BEGIN Data listing

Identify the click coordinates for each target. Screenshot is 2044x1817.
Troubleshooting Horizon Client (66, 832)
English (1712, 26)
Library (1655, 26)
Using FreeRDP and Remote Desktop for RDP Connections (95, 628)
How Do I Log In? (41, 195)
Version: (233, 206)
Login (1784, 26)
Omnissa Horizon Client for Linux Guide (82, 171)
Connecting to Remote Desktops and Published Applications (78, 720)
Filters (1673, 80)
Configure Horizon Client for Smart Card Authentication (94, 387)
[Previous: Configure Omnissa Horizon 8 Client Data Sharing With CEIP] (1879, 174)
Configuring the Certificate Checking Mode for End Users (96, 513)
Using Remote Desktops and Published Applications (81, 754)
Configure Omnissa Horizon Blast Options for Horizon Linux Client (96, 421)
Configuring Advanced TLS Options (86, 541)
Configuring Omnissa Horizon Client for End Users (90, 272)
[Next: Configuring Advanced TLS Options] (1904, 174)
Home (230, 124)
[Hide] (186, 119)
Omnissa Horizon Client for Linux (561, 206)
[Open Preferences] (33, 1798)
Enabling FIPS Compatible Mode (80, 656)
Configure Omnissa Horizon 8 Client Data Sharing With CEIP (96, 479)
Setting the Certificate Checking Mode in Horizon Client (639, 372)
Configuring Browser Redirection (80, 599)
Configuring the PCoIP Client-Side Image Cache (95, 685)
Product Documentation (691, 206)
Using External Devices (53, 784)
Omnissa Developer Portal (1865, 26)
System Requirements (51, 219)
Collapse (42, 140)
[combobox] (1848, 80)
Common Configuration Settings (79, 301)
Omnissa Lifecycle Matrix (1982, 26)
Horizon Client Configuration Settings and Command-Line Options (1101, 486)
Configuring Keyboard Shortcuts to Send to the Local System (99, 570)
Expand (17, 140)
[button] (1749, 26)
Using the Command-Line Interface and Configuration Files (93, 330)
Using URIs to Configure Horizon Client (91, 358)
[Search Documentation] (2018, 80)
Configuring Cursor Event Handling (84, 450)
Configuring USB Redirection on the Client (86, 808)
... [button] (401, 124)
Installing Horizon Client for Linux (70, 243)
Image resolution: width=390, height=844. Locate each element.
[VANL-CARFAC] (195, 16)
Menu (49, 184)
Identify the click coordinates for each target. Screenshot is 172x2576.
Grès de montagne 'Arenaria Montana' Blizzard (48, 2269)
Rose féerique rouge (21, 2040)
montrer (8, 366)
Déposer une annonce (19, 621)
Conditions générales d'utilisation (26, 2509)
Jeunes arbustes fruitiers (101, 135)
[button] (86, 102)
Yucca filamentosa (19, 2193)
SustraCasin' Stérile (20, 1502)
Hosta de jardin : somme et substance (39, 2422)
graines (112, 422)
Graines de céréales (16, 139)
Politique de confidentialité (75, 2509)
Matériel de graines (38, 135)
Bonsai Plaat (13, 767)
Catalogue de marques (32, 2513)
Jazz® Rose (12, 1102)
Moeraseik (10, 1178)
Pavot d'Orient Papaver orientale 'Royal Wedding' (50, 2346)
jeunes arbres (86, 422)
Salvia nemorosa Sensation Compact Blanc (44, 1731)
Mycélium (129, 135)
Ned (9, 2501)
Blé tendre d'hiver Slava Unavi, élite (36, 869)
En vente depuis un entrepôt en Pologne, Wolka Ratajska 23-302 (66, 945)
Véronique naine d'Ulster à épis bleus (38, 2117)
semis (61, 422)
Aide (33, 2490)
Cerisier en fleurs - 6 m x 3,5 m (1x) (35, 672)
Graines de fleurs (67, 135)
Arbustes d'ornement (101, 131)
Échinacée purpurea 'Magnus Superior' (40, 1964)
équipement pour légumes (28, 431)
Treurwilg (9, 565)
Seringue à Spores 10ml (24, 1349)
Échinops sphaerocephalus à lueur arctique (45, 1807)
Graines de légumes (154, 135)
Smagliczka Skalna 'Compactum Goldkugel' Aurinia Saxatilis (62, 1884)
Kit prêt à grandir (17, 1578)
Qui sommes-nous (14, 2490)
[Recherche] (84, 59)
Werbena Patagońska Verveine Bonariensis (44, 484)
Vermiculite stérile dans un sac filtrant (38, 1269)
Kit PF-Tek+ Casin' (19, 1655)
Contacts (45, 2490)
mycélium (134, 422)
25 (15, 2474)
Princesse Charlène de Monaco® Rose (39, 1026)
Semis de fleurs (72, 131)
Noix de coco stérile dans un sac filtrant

END Data listing

Would you copy every line of the entries in which "click" appears?

Identify the click coordinates for each target. Screenshot is 2044x1817.
Identify the click coordinates for each target. Screenshot is 172x2576.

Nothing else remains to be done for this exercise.